Toward the end of the film, Guy fills up a huge vat with urine, blood and animal excrement and adds to it thousands of bank notes. Attracting a crowd of onlookers by announcing "Free money!", Grand successfully entices the city's workers to recover the cash. The sequence concludes with many members of the crowd submerging themselves, in order to retrieve money that had sunk beneath the surface, as the song "Something in the Air" by Thunderclap Newman is heard by the film's audience.

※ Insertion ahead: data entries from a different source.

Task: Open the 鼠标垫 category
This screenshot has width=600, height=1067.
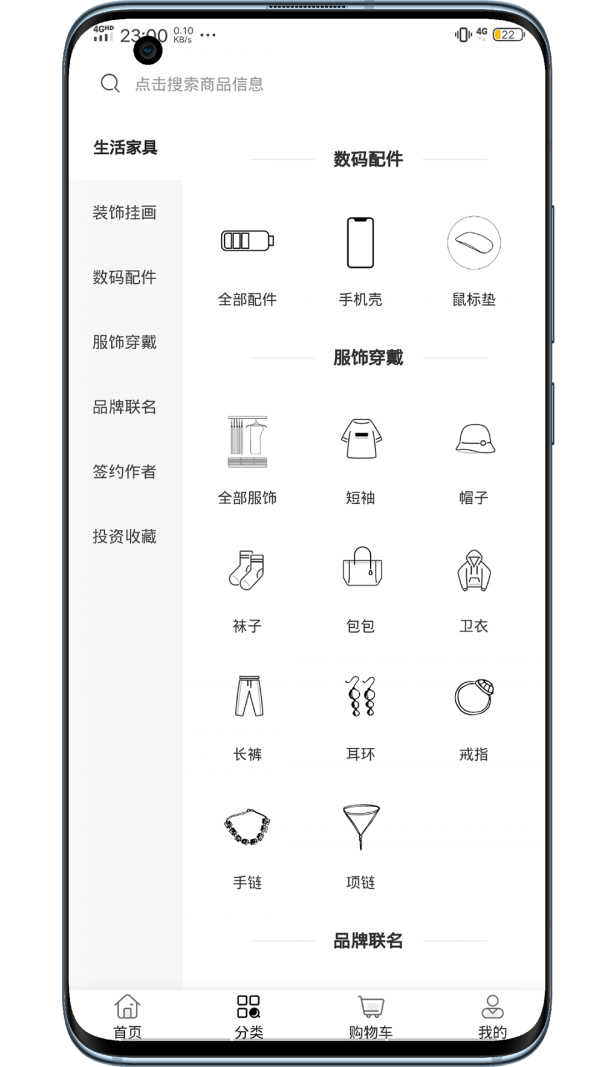Action: (473, 258)
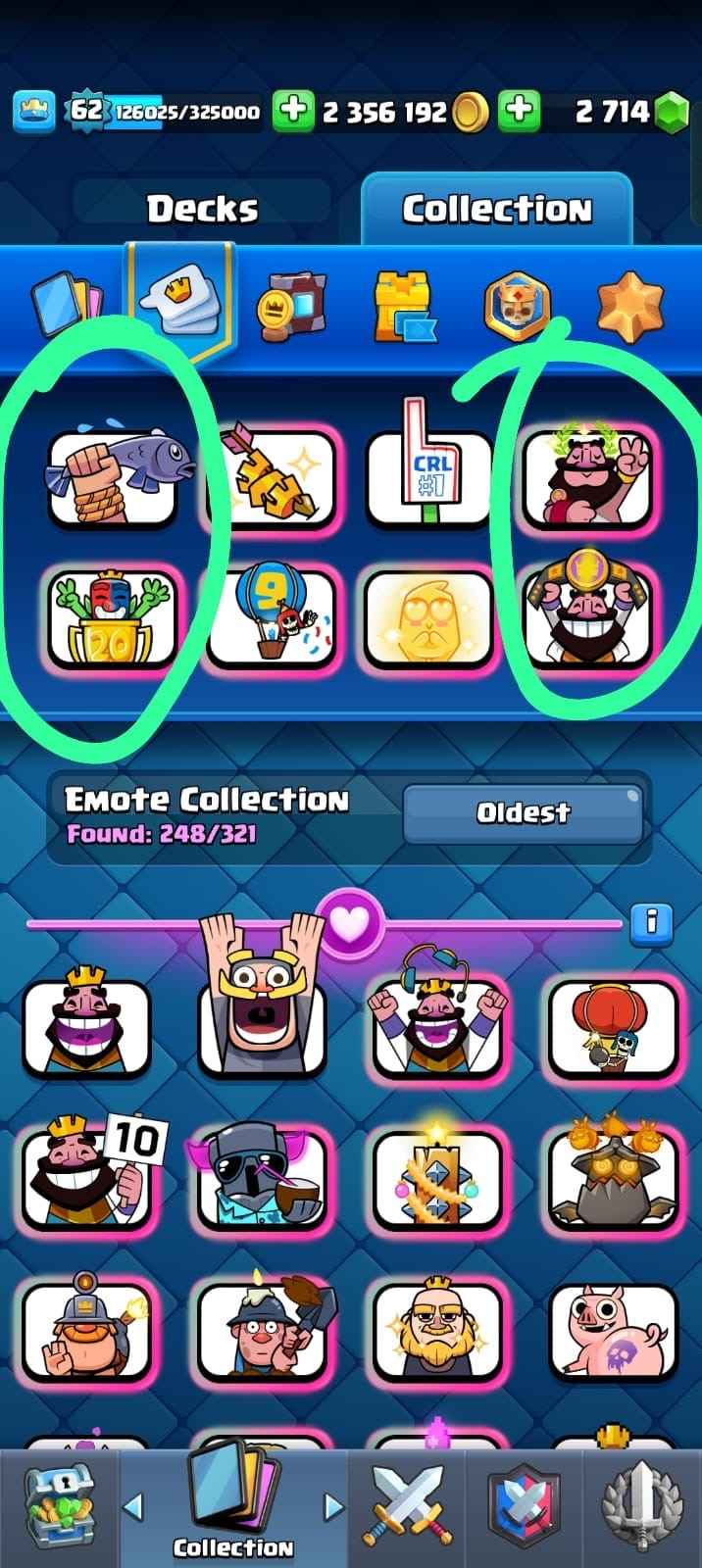702x1568 pixels.
Task: Open the cards collection sub-tab
Action: (66, 303)
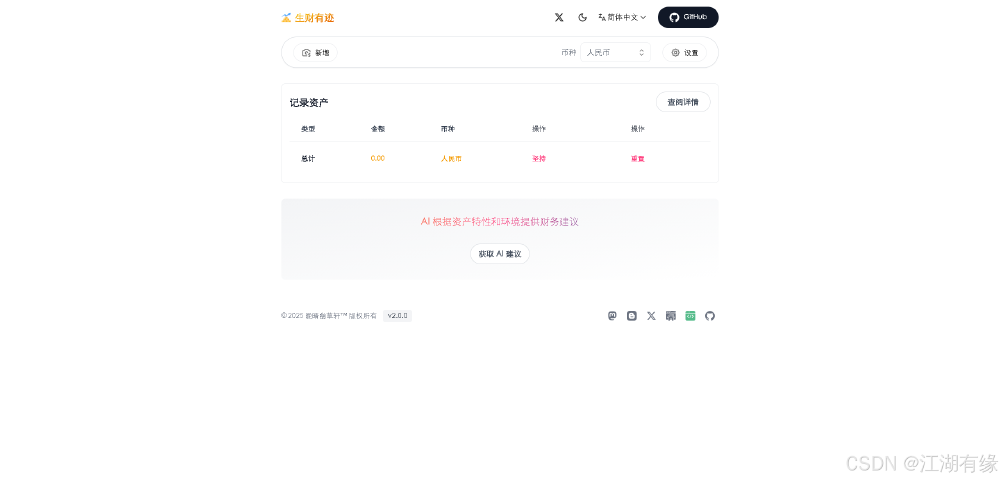Open the 简体中文 language selector
Image resolution: width=1000 pixels, height=480 pixels.
click(x=622, y=17)
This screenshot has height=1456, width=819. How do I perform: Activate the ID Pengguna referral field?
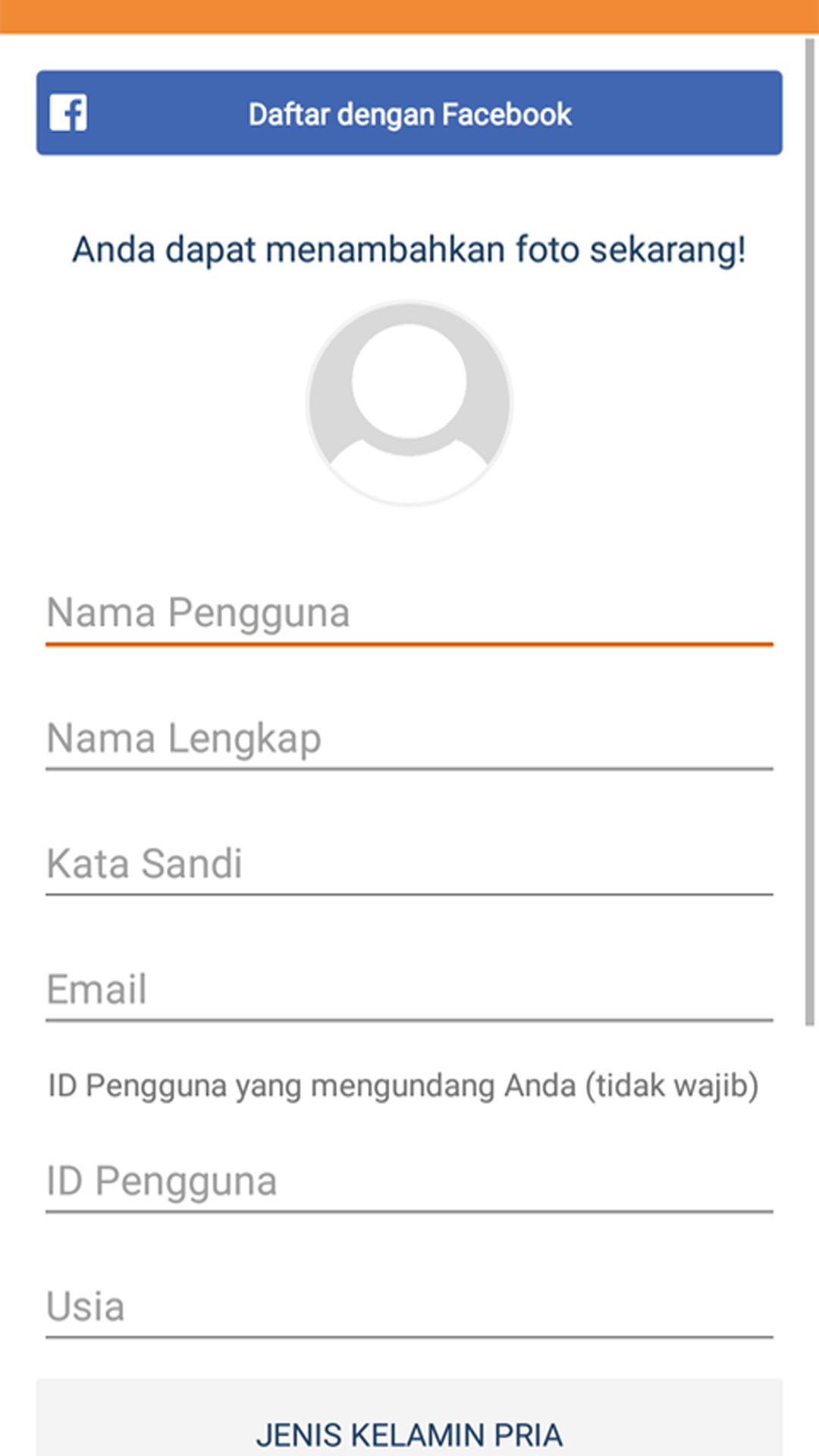pos(410,1181)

The film ends with both Guy and Youngman, having returned to the park where the film opened, bribing the park warden to allow them to sleep there, stating that this was a more direct method of achieving their (mostly unstated) ends.

==Cast==
Source:

- Peter Sellers as Sir Guy Grand KG, KC, CBE
- Ringo Starr as Youngman Grand, Esq.
- Isabel Jeans as Dame Agnes Grand
- Caroline Blakiston as Hon. Esther Grand
- Spike Milligan as Traffic warden #27
- Richard Attenborough as Oxford coach
- Leonard Frey as Laurence Faggot (ship's psychiatrist)
- John Cleese as Mr. Dugdale (director in Sotheby's)
- Patrick Cargill as Auctioneer at Sotheby's
- Joan Benham as Socialite in Sotheby's
- Ferdy Mayne as Edouard (of Chez Edouard restaurant)
- Graham Stark as Waiter at Chez Edouard Restaurant
- Laurence Harvey as Hamlet
- Dennis Price as Winthrop
- Wilfrid Hyde-White as Capt. Reginald K. Klaus
- Christopher Lee as Ship's vampire
- Roman Polanski as Solitary drinker
- Raquel Welch as Priestess of the Whip
- Victor Maddern as Hot dog vendor
- Terence Alexander as Mad Major
- Peter Bayliss as Pompous Toff
- Clive Dunn as Sommelier
- Fred Emney as Fitzgibbon
- David Hutcheson as Lord Barry
- Hattie Jacques as Ginger Horton
- Edward Underdown as Prince Henry
- Jeremy Lloyd as Lord Hampton
- Peter Myers as Lord Kilgallon
- Roland Culver as Sir Herbert
- Michael Trubshawe as Sir Lionel
- David Lodge as Ship's guide
- Peter Graves as Lord at ship's bar (uncredited)
- Robert Raglan as Maltravers
- Frank Thornton as Police Inspector (uncredited)
- Michael Aspel as TV commentator (uncredited)
- Michael Barratt as TV commentator (uncredited)
- Harry Carpenter as TV commentator (uncredited)
- John Snagge as TV commentator (uncredited)
- Alan Whicker as TV commentator (uncredited)
- Graham Chapman as Oxford crewman (uncredited)
- James Laurenson as Oxford crewman (uncredited)
- Yul Brynner as Transvestite cabaret singer (uncredited)
- Ralph Michael as Man at bar (uncredited)
- John Le Mesurier as Sir John (uncredited)
- Guy Middleton as Duke of Mantisbriar (uncredited)
- Nosher Powell as Ike Jones (uncredited)
- Rita Webb as Woman in Park (uncredited)
- Jimmy Clitheroe as Passenger on Ship (uncredited)
- Sean Barry-Weske as John Lennon lookalike (uncredited)
- Kimberley Chung as Yoko Ono lookalike (uncredited)
- George Cooper as Losing Boxer's Second (uncredited)
- Rosemarie Hillcrest as Topless Galley Slave (uncredited)
- Edward Sinclair as Park attendant (uncredited)

==Production==
===Writing===

Although Joseph McGrath co-wrote the adaptation with the American author Terry Southern, who wrote the original 1959 comic novel The Magic Christian, the screenplay differs considerably in content from the novel such as moving the story from America to London in the Swinging Sixties. Likewise the Youngman character was not in the original book, but was created for the film, with many of Sir Guy's early exploits in the novel adapted as Youngman's in the film.

===Casting===
Peter Sellers, who was cast as Sir Guy Grand, was known to have liked the book; he had given a copy to filmmaker Stanley Kubrick, who subsequently hired Southern as co-writer for Dr. Strangelove (1964), having decided to make the film as a black comedy/satire, rather than a straightforward thriller. The role of the orphan was played by Ringo Starr; it was written with John Lennon in mind. Starr and Sellers became good friends during the shoot. The film also features a host of British and American actors with brief roles in the film, many playing against type.

===Filming===
The British actor and dancer Lionel Blair was responsible for the film's choreography.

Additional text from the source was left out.